Experts

Researchers Uncover Mystery Behind 1918 Flu Pandemic

By Cheri Cheng | Update Date: Apr 29, 2014 03:14 PM EDT

In 1918, the flu pandemic was responsible for an estimated 50 million deaths throughout the world. For decades, researchers did not know why the flu was so fatal, especially for young people between the ages of 20 and 40. Now, according to the researchers of a new study, they might have uncovered the mystery behind the pandemic.

For this study, the team headed by Michael Worobey from the University of Arizona set out to discover why the flu virus killed more than 650,000 Americans who were mainly in their 20s, 30s and 40s. Flu viruses tend to have a greater impact on children and seniors, not young, healthy individuals. The team focused on finding the origins of the virus. They reported that the 1918 strain was created after an existing human H1 flu virus somehow got genetic material from a bird flu virus. The virus, which scientists now know as H1N1, was capable of attacking the body and evading the defenses set up by the immune system.

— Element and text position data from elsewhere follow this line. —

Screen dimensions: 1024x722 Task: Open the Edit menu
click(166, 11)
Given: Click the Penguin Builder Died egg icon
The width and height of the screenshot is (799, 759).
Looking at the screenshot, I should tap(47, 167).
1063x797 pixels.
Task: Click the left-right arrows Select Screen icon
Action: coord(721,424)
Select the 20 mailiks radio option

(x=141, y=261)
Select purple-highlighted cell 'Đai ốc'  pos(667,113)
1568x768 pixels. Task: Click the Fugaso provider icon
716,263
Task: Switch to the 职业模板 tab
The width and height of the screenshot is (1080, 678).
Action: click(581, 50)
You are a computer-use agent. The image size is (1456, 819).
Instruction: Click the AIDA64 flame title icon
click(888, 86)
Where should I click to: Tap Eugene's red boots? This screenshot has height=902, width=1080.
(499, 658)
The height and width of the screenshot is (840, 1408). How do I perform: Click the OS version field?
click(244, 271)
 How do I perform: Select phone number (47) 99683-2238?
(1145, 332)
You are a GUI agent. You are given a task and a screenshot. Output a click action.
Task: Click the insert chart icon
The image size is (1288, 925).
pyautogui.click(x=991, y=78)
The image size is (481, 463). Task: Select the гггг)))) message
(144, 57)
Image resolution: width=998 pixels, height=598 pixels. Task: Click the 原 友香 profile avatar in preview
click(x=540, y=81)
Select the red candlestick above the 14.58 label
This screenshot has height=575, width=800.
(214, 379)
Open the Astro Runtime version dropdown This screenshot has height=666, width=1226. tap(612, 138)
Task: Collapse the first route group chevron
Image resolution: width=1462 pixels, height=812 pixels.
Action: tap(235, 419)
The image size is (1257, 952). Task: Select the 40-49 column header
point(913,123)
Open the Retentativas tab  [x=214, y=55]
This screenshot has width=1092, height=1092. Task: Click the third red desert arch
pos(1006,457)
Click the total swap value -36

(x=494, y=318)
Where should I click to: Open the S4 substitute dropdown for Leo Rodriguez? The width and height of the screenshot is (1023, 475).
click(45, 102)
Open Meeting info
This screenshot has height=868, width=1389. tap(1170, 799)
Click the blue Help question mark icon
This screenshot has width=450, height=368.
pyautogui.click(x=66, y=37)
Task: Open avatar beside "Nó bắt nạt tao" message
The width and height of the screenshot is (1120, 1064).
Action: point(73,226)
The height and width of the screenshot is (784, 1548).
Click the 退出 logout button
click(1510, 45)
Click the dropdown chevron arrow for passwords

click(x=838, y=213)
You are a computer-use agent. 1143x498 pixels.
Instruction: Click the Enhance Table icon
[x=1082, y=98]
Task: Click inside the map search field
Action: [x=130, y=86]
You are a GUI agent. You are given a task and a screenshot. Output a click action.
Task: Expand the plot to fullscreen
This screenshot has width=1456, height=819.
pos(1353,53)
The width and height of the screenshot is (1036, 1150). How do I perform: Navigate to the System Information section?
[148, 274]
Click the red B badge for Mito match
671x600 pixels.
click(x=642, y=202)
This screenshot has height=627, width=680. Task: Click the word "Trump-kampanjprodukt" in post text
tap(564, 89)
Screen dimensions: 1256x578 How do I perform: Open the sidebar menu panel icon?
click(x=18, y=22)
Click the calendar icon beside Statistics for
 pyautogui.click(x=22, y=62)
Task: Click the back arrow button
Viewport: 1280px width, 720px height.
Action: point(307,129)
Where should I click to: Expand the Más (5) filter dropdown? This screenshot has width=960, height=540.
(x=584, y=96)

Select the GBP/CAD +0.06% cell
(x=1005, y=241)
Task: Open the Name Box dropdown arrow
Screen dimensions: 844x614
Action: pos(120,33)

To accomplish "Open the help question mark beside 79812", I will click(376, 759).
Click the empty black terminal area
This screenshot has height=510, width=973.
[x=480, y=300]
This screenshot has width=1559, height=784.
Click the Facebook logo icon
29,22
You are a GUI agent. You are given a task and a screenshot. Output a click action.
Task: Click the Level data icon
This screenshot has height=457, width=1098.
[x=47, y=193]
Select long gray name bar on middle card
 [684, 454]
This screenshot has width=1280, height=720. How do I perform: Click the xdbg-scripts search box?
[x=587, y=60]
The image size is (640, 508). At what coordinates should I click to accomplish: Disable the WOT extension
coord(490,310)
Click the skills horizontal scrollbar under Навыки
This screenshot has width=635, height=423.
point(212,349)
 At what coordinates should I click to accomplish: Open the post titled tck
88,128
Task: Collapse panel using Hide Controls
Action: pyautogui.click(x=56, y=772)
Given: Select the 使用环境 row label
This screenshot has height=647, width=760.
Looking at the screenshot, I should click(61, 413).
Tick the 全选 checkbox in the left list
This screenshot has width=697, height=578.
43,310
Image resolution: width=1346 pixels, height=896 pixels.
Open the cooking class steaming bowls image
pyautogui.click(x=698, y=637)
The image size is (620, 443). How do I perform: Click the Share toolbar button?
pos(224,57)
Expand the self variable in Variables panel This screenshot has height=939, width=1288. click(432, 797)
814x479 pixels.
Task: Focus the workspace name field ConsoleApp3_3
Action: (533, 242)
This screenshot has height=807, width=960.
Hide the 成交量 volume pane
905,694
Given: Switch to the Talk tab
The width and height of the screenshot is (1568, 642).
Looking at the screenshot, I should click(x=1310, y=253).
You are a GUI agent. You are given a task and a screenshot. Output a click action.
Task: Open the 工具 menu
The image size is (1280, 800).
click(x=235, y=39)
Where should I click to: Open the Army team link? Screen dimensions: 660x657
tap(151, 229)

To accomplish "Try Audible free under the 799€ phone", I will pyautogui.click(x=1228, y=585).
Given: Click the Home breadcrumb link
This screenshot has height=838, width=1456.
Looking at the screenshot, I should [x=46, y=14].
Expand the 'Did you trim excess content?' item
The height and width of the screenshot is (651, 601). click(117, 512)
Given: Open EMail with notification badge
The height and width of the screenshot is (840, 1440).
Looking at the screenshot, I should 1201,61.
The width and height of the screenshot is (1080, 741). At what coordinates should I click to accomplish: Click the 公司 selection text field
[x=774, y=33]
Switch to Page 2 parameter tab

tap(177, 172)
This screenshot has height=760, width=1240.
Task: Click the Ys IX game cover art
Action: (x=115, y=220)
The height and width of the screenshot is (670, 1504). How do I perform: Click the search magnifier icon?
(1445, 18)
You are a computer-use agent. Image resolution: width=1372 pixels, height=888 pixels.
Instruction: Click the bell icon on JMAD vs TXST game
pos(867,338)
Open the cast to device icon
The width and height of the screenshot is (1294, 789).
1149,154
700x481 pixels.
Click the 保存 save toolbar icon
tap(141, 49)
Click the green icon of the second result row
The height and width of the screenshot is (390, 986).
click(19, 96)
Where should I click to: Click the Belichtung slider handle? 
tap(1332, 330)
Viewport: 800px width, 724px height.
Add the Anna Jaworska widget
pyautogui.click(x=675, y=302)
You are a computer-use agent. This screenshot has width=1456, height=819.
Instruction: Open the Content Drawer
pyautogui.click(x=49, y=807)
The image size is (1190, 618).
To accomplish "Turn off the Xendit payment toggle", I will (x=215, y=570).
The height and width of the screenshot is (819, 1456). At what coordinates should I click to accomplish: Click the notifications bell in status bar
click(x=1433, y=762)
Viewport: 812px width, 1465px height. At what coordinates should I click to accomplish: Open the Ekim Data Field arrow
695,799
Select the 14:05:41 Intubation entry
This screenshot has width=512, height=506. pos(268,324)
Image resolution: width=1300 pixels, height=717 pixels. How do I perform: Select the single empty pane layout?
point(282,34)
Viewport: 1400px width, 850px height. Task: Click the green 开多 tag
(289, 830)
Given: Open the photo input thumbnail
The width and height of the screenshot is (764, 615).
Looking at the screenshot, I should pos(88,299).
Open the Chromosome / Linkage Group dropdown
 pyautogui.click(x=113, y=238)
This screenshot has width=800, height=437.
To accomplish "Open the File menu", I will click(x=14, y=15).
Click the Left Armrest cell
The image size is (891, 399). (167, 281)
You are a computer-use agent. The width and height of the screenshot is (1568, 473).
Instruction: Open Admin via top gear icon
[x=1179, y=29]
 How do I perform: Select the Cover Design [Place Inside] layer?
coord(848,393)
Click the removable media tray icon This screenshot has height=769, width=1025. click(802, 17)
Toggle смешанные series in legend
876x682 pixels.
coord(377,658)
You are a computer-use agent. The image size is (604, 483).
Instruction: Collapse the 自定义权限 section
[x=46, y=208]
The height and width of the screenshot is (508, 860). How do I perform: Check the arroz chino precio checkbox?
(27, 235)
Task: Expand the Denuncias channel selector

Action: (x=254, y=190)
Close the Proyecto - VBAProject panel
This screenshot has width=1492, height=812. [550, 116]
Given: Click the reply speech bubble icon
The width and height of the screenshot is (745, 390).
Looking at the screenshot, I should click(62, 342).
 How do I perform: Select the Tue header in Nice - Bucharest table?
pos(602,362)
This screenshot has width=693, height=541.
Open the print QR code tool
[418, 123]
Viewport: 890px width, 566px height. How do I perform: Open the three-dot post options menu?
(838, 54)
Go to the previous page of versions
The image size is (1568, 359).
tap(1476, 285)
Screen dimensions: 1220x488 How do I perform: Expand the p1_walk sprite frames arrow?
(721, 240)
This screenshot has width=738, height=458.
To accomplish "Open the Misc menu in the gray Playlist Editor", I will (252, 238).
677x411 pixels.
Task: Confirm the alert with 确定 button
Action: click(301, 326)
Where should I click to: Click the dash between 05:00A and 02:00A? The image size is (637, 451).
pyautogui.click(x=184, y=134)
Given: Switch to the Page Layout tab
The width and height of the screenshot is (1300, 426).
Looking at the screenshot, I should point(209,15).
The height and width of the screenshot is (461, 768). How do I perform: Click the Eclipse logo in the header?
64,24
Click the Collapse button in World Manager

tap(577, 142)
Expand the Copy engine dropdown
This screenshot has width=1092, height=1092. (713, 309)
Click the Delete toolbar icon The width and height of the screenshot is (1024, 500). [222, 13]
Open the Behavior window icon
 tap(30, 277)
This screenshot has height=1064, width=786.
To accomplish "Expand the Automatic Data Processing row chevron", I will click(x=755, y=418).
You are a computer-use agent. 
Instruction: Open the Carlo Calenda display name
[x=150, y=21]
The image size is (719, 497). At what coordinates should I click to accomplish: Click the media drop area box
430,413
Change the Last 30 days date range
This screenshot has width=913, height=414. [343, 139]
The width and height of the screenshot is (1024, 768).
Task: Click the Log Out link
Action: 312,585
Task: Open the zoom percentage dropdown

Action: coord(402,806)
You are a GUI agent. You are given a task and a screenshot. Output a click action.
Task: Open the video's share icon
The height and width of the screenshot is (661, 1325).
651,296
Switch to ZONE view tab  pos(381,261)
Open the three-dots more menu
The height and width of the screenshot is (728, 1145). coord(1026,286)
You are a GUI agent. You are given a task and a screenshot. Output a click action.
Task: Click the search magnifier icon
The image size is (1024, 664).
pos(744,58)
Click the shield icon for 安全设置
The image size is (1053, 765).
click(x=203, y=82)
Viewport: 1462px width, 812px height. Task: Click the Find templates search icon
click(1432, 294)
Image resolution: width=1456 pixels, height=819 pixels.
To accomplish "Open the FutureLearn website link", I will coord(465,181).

When the researchers examined influenza strains prior to 1918, they found that people who were born from 1880 to 1900 were mainly exposed to H3N8. Almost all of their blood samples did not contain antibodies for H1, which meant that when the H1 virus hit the population, the people's immune systems were not prepared.

The researchers also found evidence of H1 circulating after 1900. For children born after 1900, they were more exposed to H1, which their immune systems most likely fought off while increasing protection against future H1 virus. For the older generation that was not as affected by the H1 virus in 1918, the researchers found that they also had protection against H1. People born before 1880 were most likely exposed to H1N8.

"We believe that the mismatch between antibodies trained to H3 virus protein and the H1 protein of the 1918 virus may have resulted in the heightened mortality in the age group that happened to be in their late 20s during the pandemic," said Worobey, a professor in UA College of Science's department of ecology and evolutionary biology reported by Fox News.

The study was published in the Proceedings of the National Academy of Sciences.